Crude prices have been higher again this week with the market bolstered by the broad pickup in risk appetite.
Risk assets, including oil and other commodities, have been higher in response to further vaccine news.
Indeed, crude prices have been higher this week despite the latest report from the Energy Information Administration.
The EIA reported that in the week ending November 13th, US crude inventories rose by 0.8 million barrels. However, this was far less than the 1.7 million-barrel increase the market was looking for.
The result only takes inventory levels back up to 489.5 million barrels. At this level, inventories are just 6% above their five-year seasonal average.
Gasoline Stocks Rise, Distillate Stocks Fall
Gasoline inventories were also higher over the week, rising by 2.6 million barrels. This takes the total stockpile amount to 4% above their five-year seasonal average.
Meanwhile, distillate stockpiles were fell over the week by 5.2 million barrels. They are now just 11% above their five-year seasonal average.
Elsewhere, the report noted that US crude oil imports averaged 5.3 million barrels per day over the last week. This marked a reduction of 245k barrels on the prior week.

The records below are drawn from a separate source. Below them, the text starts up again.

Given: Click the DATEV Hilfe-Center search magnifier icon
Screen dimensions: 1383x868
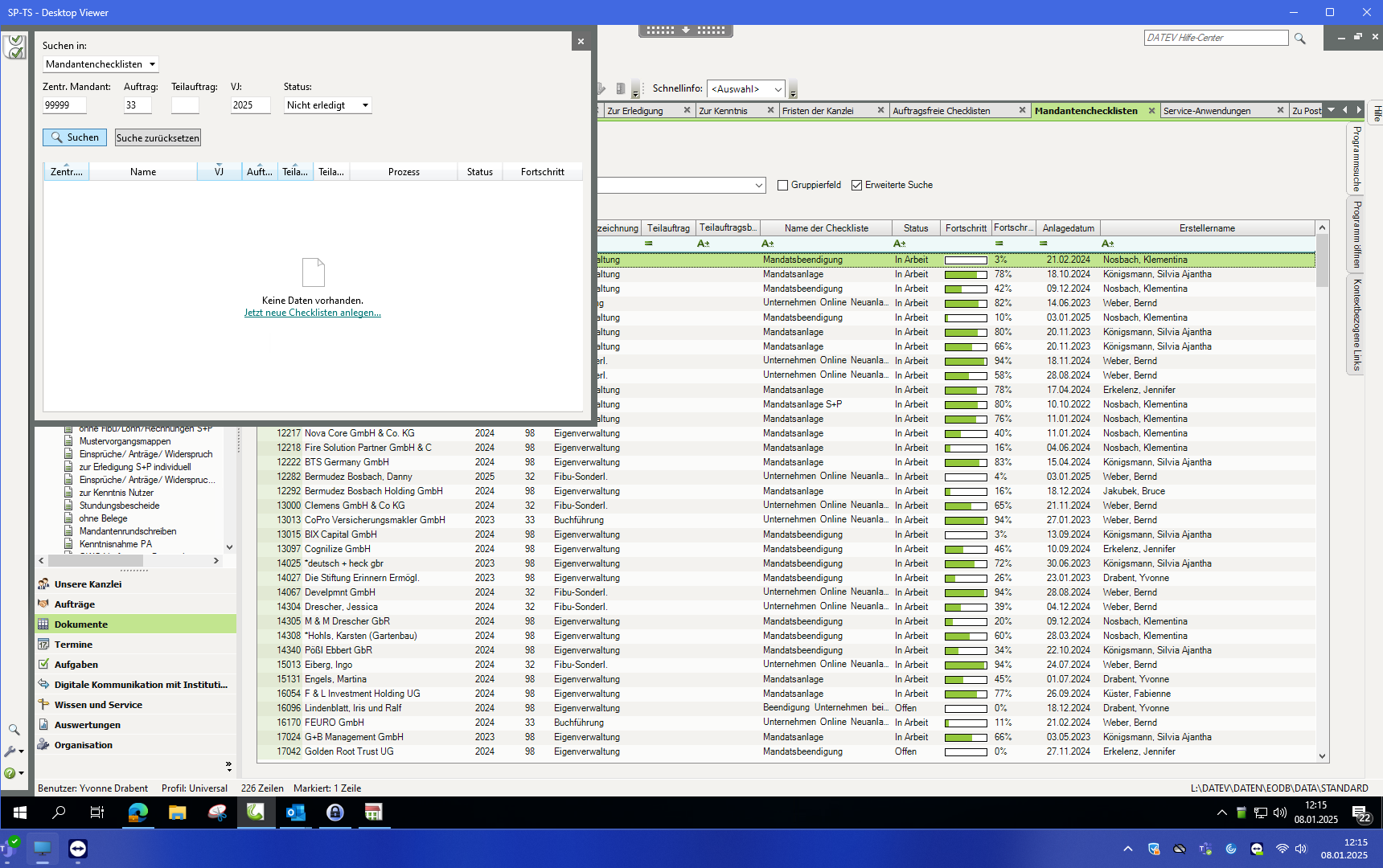Looking at the screenshot, I should point(1299,39).
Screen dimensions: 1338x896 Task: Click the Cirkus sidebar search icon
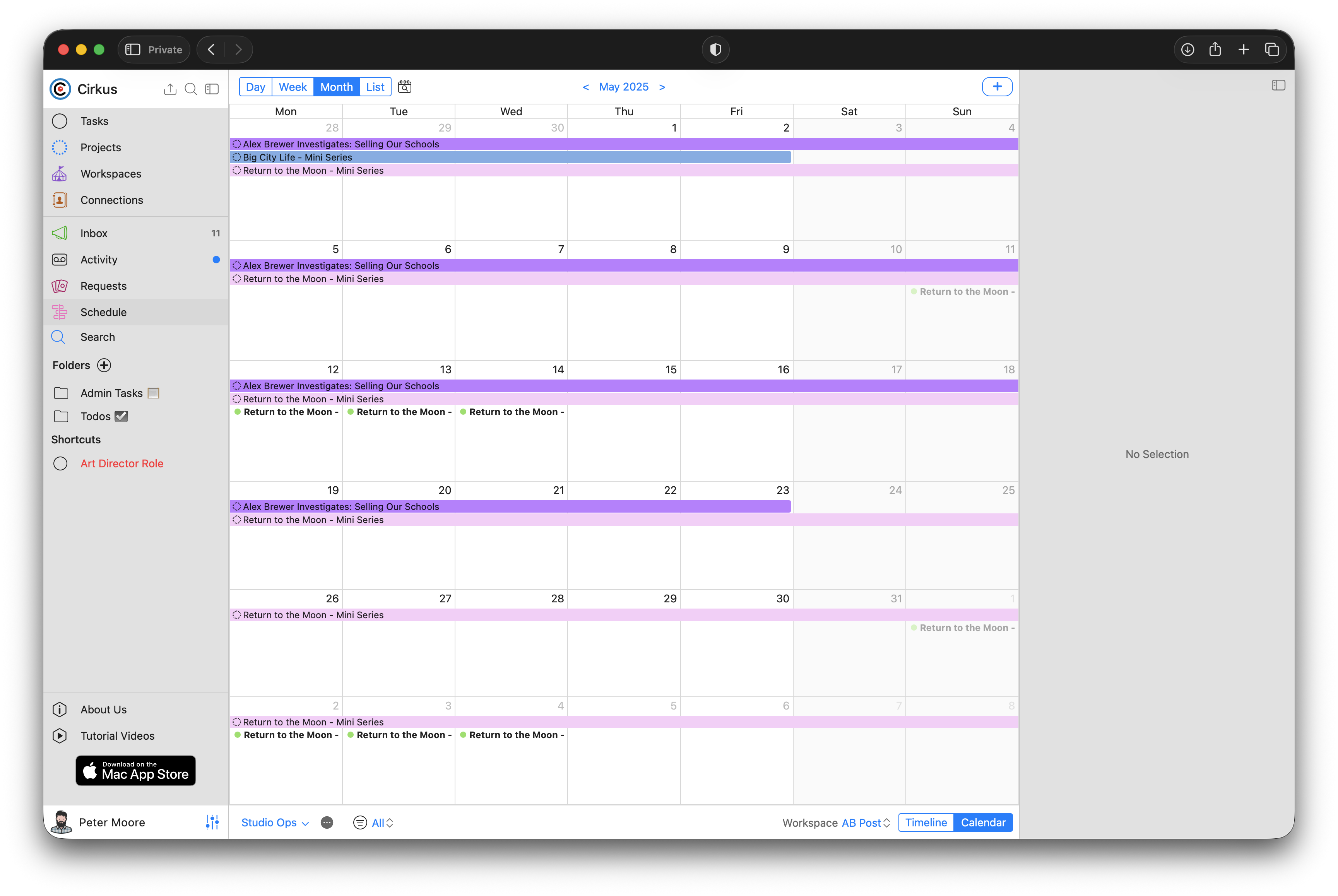tap(191, 89)
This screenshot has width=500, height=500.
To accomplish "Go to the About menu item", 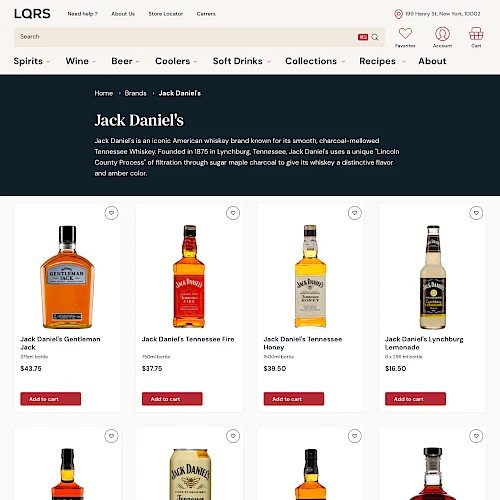I will click(x=432, y=61).
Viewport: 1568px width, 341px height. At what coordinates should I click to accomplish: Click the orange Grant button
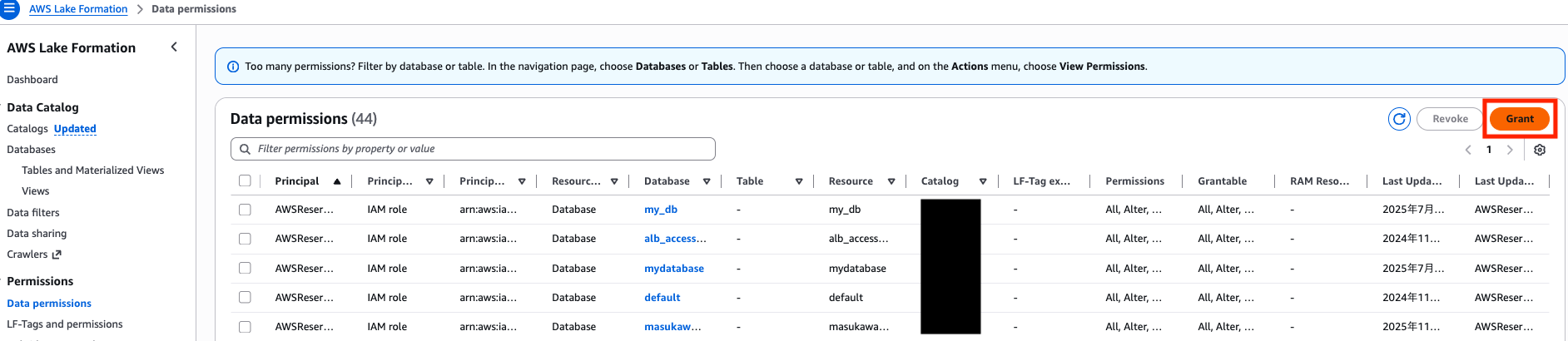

Looking back over the last four weeks, crude oil imports have averaged 5.4 million barrels per day, around 12% less on the same four-week period last year.
Gasoline Production Drops
Refinery runs were rose by 395k barrels per day on the prior week to average 13.8 million barrels per day.
Refineries were back up to 77.4% of their total operating capacity whole gasoline production was lower, averaging 9.1 million barrels per day.

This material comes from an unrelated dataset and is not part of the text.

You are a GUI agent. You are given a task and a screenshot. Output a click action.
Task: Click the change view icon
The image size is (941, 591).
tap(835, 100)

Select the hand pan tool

In terms of measuring demand, the total products supplied number averaged 19.4 million barrels per day over the last four weeks, down around 9.1% on the same four-week period a year prior.

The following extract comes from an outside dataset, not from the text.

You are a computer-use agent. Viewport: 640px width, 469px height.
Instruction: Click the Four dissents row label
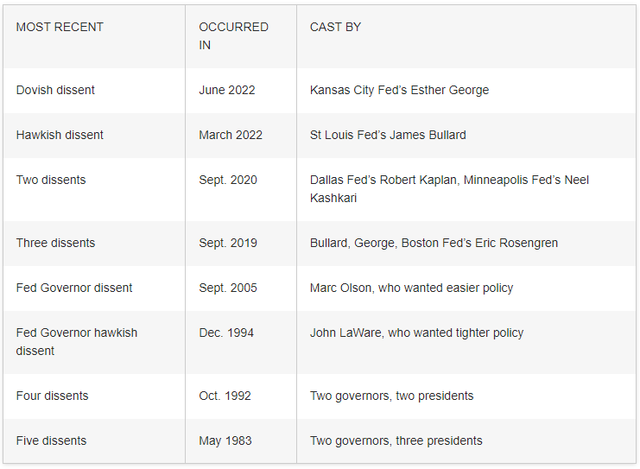[x=52, y=396]
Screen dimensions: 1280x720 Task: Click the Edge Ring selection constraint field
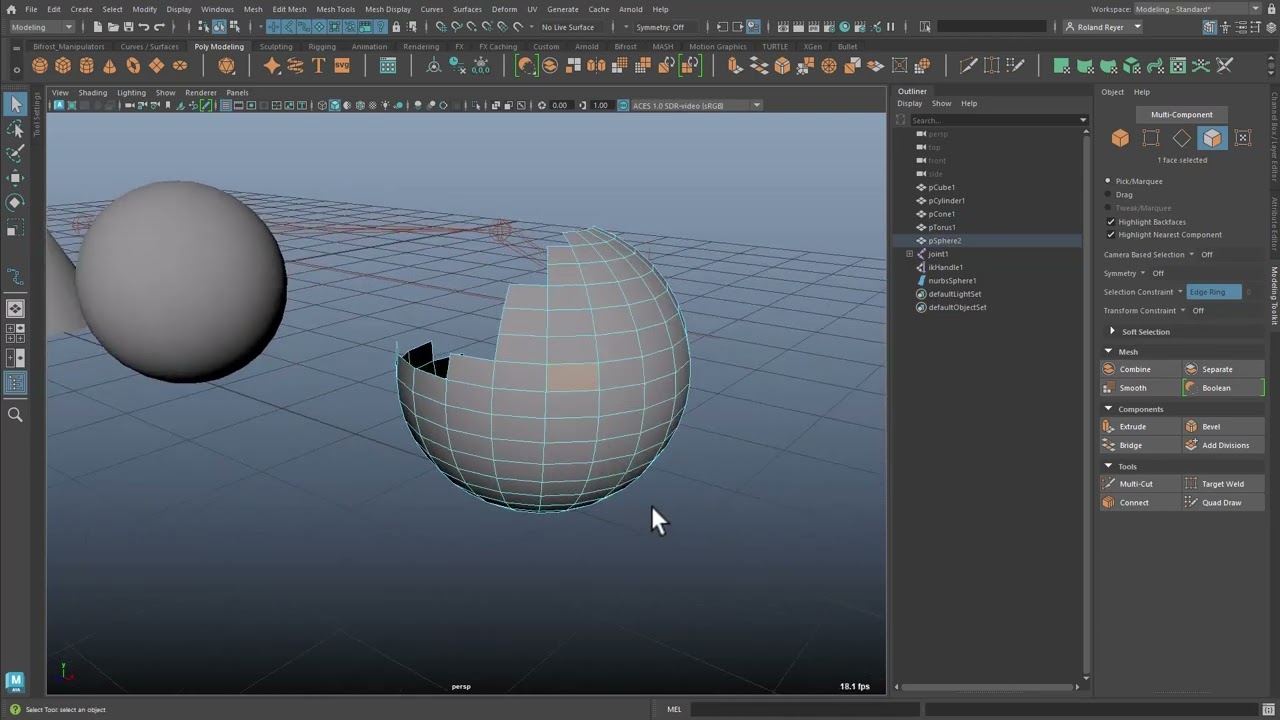click(1213, 291)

Gasoline products supplied averaged 8.5 million barrels, down 9.5% on the same period a year prior.
Distillate products supplied were seen averaging 4.1 million barrels per day over the last four weeks, down 6.5% on the same period a year prior.
Crude Holding Above Key Resistance Level
Following the rally off the 33.17 level support at the start of the month, oil prices have now broken back above the 40.97 level.
While above here, the focus is on further upside with the 43.88 level the next upside zone to note. To the downside, any correction below the 40.97 level will turn the focus back to the 36.23 level support and the retest of the broken channel.